I’m trying to use the pyro framework to learn the linear function f(x)=5x+2 - for this I’ve worked through the Bayesian Regression Tutorial.

First I’ve designed some noisy data points of the function with

x_data = torch.rand((500, 1))
y_data = 5*x_data +2. + torch.normal(0, 0.1, size=(500, 1))

Then I’ve build the Bayesian Regression Model. For a sanity check, I’ve set the priors of the weight and the bias to the true values and set a very low variance.

class BayesianRegression(PyroModule):
    def __init__(self, in_features, out_features):
        self.linear = PyroModule[nn.Linear](in_features, out_features)
        self.linear.weight = PyroSample(dist.Normal(5, 1).expand([out_features, in_features]).to_event(2))
        self.linear.bias = PyroSample(dist.Normal(2, 1).expand([out_features]).to_event(1))

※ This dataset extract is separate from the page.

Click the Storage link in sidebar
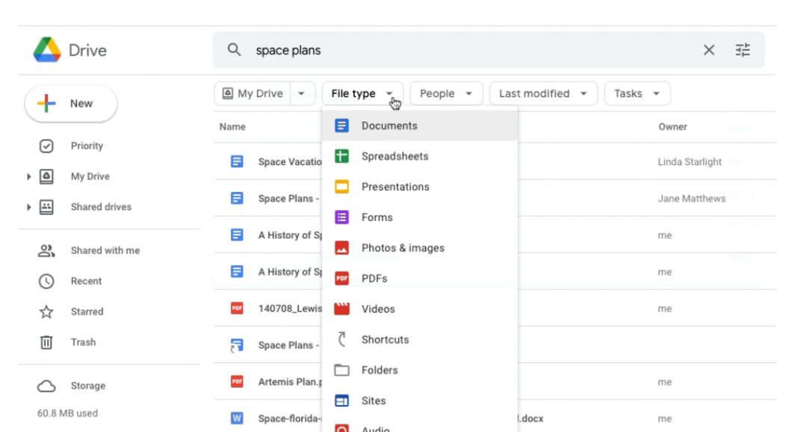Screen dimensions: 807x432 click(87, 386)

    def forward(self, x, y=None):
        sigma = pyro.sample("sigma", dist.Uniform(0., 1))
        mean = self.linear(x).squeeze(-1)
        with pyro.plate("data", x.shape[0]):
            obs = pyro.sample("obs", dist.Normal(mean, sigma), obs=y)
        return mean

Then I’ve ran the SVI for 1500 iterations:

model = BayesianRegression(1, 1)
guide = AutoDiagonalNormal(model)

adam = pyro.optim.Adam({"lr": 0.03})
svi = SVI(model, guide, adam, loss=Trace_ELBO())
for j in range(num_iterations):
    # calculate the loss and take a gradient step
    loss = svi.step(x_data, y_data)
    if j % 100 == 0:
        print("[iteration %04d] loss: %.4f" % (j + 1, loss / len(x_data)))

Evaluating this model x=torch.arange(0, 1, 0.01) gives the following plot:

After the training the mean of the weight is 0.0011 and the bias is 4.5674.
I do not understand why these Means do not correspond to the correct values after the training, although the Priors already contain the desired value? Of course if I decrease the learning rate, the deviation from 5 and 2 is smaller after training, but this is obviously not the right way, because this only works because I already have the correct values in the prior.

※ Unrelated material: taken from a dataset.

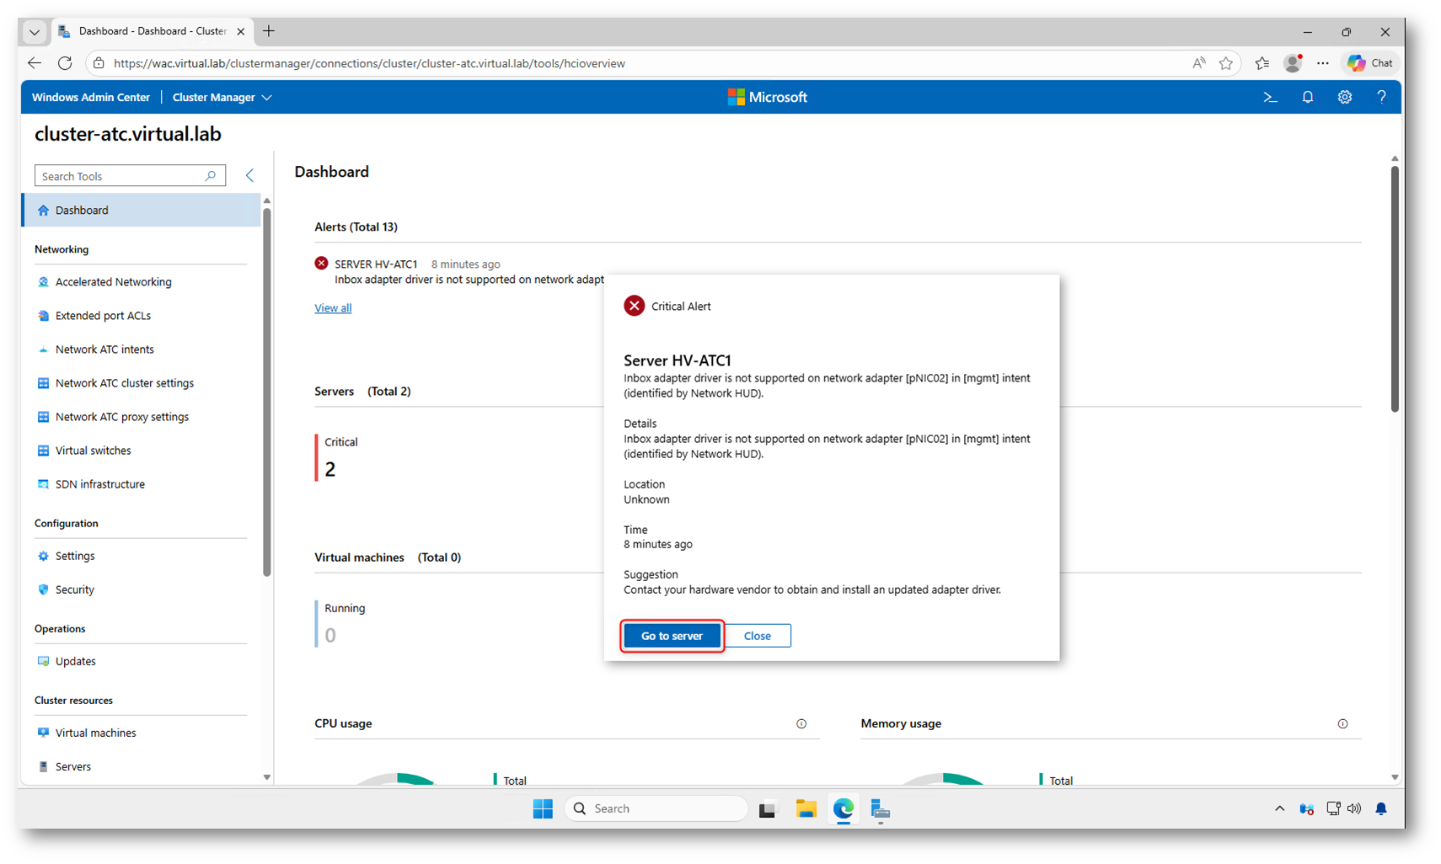Click the Search Tools input field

Moreover if I e.g. choose other prios like

self.linear.weight = PyroSample(dist.Normal(0, 10).expand([out_features, in_features]).to_event(2))
self.linear.bias = PyroSample(dist.Normal(0, 10).expand([out_features]).to_event(1))

no learning effect occurs,even after 10.000 training iterations, although the variance in the priors is pretty high.

What am I doing wrong?